PROBLEM TO WORK ON: Go through the data and report each line that holds the string "named".

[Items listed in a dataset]
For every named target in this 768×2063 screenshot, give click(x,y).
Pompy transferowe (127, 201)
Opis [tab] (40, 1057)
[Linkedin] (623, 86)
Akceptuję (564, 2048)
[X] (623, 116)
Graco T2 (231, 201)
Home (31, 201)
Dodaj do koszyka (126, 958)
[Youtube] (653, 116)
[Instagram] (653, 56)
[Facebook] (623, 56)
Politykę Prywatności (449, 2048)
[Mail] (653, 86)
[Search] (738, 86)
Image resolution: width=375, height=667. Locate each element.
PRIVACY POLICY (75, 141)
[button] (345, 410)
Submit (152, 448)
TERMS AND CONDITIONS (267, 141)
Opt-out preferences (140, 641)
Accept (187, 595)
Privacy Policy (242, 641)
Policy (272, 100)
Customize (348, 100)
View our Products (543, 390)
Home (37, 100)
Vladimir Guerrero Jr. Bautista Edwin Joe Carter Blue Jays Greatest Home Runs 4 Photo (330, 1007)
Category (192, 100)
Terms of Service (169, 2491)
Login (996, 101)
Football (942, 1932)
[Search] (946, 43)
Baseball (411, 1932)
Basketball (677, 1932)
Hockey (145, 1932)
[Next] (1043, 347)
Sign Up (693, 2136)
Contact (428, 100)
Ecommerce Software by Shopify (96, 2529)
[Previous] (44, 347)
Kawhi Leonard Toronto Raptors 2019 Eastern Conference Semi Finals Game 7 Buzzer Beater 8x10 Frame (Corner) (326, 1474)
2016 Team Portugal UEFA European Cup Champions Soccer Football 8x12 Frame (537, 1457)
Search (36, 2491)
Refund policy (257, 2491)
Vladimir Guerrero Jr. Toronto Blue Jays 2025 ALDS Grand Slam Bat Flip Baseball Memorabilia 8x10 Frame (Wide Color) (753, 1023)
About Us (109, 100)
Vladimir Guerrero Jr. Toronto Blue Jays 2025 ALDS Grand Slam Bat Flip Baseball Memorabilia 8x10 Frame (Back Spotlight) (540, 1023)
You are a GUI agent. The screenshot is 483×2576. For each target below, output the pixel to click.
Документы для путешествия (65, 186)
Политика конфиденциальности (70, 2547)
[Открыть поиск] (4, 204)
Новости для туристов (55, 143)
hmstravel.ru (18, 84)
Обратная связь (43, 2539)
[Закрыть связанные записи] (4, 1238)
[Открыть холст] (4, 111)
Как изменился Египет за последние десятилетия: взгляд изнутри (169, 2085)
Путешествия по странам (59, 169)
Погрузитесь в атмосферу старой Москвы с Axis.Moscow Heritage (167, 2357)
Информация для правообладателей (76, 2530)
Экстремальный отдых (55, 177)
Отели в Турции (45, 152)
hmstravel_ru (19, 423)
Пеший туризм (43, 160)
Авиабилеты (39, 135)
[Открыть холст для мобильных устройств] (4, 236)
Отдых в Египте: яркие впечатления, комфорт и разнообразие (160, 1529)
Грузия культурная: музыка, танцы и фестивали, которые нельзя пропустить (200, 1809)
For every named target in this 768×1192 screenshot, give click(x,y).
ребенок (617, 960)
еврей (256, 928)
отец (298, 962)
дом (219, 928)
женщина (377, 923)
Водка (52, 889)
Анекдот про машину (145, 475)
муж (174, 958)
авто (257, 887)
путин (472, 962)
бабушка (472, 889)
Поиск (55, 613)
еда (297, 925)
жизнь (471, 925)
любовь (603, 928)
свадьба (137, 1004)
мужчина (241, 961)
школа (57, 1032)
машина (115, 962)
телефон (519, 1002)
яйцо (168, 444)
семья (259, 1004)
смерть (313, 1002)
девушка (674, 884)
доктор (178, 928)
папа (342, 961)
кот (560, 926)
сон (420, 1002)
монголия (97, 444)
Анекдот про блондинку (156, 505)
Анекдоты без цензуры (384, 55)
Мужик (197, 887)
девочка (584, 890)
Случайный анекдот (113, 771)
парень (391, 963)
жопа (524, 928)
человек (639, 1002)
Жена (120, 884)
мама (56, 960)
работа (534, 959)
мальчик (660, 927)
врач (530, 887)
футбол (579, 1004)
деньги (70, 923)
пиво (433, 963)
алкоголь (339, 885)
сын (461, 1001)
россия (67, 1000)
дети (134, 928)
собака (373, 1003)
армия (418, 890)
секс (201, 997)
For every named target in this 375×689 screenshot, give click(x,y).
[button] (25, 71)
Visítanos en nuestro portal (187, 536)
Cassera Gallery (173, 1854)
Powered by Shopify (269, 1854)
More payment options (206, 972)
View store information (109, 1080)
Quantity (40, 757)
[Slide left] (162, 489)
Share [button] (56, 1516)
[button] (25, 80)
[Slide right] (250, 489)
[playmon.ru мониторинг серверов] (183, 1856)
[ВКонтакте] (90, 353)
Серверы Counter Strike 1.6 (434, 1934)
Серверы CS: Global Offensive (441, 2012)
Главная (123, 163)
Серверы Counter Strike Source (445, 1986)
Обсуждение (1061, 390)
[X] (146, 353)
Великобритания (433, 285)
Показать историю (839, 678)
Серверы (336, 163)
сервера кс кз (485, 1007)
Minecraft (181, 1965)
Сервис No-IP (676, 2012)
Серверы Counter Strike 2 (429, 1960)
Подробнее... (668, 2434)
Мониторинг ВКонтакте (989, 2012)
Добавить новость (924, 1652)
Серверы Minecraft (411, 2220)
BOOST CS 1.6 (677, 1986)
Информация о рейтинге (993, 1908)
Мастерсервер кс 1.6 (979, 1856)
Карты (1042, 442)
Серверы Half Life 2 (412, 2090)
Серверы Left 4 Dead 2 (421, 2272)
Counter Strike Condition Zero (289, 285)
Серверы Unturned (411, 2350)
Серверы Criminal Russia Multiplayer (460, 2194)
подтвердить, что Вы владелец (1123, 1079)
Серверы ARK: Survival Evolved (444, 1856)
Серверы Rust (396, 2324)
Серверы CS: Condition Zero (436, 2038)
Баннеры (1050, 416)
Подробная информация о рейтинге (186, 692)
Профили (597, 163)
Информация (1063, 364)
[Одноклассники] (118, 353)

SOLUTION:
For every named target in this 768×2063 screenshot, give click(x,y).
For every named target in this 768×1192 screenshot, give click(x,y).
For every named target in this 375×689 screenshot, give click(x,y).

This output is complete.